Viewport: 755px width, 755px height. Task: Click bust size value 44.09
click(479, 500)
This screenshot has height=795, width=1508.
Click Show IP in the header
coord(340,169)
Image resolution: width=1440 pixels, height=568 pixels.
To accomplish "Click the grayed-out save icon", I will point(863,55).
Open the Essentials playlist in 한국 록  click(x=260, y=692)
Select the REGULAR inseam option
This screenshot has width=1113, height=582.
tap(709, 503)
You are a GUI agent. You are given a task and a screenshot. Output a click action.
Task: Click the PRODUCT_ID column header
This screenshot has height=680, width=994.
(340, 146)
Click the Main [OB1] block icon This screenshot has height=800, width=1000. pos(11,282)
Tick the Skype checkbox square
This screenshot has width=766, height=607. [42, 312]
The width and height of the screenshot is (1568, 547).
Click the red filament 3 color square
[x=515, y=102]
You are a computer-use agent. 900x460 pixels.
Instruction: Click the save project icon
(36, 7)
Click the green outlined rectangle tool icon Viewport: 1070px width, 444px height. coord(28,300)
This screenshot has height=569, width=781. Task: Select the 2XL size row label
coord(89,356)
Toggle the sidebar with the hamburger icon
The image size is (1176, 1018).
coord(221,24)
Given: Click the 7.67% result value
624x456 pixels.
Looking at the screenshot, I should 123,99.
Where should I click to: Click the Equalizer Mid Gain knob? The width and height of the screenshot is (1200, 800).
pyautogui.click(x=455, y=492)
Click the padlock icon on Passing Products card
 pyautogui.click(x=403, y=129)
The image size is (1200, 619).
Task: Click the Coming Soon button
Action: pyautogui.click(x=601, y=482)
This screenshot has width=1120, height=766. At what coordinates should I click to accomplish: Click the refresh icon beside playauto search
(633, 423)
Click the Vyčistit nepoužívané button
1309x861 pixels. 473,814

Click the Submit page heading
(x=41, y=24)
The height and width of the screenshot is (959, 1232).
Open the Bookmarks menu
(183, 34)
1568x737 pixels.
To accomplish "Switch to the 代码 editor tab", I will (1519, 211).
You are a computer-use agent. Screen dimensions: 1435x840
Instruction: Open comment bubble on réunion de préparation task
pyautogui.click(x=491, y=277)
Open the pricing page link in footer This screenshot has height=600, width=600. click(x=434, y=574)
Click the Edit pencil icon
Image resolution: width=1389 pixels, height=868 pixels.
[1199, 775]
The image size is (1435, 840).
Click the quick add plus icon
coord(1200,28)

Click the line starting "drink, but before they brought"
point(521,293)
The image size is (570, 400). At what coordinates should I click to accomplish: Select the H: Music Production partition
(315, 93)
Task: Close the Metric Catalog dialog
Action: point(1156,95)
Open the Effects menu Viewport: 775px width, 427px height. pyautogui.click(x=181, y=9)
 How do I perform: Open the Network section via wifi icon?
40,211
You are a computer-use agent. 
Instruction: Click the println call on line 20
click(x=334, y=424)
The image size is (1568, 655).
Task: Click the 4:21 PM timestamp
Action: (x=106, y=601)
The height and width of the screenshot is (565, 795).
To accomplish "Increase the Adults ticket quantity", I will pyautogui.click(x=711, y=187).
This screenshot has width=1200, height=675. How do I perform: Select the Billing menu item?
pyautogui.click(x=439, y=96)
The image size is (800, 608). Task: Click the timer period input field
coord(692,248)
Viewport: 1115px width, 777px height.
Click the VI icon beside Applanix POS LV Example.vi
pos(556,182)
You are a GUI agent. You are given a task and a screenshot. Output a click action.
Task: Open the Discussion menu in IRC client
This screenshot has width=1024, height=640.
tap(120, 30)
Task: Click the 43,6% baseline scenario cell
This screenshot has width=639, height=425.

☆ ☆ ☆ ☆ ☆

__Work item__.
After reading the records above, work out how many lines contain "agent" and give that number only.

__Output__.
5